Ah good, thanks Scott. I'd missed that you'd already posted it. Sunil is a member of the engineering team, so if he says they've confirmed they can reproduce it (aka it's a known issue), then it's in the right hands.


----------



## scottsp (Jan 12, 2017)

I just hope those hands are coordinating with the heads to make some progress working this out 

thanks
sp


----------



## L.C. (Mar 8, 2017)

Hi Victoria,

I will post as requested. Also, I just randomly found out that the Live photos are being uploaded to Lightroom when using Yosemite. So it works on my laptop where I kept Yosemite but not on my Mac where I run Sierra. What does this mean? 

Cheers,
L.C.


----------



## Victoria Bampton (Mar 8, 2017)

6.9's been released, with some updates for Live Photos. Worth a quick update.


----------



## L.C. (Mar 16, 2017)

Thanks, Victoria

Unfortunately, the update seemed to have made things worse for me.
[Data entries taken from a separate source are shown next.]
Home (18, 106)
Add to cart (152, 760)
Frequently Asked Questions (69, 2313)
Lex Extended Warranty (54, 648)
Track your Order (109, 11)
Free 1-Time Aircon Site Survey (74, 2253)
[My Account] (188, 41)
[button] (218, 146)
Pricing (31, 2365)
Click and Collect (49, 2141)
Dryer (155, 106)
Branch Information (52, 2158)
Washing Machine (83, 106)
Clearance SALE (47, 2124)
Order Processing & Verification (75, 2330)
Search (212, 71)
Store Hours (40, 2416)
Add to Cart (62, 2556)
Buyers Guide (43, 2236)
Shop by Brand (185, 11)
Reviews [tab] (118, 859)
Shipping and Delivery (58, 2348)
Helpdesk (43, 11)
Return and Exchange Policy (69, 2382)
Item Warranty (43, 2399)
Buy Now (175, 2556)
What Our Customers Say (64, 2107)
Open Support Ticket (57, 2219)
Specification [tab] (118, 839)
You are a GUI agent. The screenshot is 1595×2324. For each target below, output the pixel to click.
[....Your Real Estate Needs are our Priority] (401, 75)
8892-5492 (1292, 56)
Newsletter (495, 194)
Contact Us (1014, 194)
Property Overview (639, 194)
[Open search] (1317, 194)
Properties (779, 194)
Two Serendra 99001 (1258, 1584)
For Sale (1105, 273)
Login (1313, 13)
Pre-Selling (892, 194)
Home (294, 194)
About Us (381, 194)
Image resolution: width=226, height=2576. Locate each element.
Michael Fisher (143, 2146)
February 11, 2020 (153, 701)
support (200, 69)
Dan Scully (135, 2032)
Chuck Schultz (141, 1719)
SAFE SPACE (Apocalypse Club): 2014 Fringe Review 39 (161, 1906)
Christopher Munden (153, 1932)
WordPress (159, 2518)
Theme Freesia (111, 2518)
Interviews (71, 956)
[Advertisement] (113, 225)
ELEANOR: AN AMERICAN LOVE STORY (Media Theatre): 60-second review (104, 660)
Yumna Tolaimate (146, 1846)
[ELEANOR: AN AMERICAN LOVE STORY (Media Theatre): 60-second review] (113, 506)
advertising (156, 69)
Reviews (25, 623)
The upload function would either say: "No photos to upload" or it would be flickering previews for 9 - 576 photos or so (from what I can see .jpg files only) and when I clicked the Import button, the program froze altogether


----------



## L.C. (Mar 25, 2017)

Just a quick update - when I cancel out of the import and click import again, Lightroom would eventually find new photos and upload both the .jpeg and the .mov files. Sometimes I have to repeat the process more than once before it catches on, but it works.

Thanks for your help


----------



## Victoria Bampton (Mar 26, 2017)

Odd - and frustrating. They're still working on the live photo stuff.


----------



## 69VanNuys (Dec 7, 2017)

We are experiencing the same issue with the green imports.  Any update received?


----------



## Victoria Bampton (Dec 8, 2017)

I believe it was supposed to be fixed in the latest update 69VanNuys, so if you're still seeing it, report it at the Official Feature Request/Bug Report Forum at Photoshop Family Customer Community


----------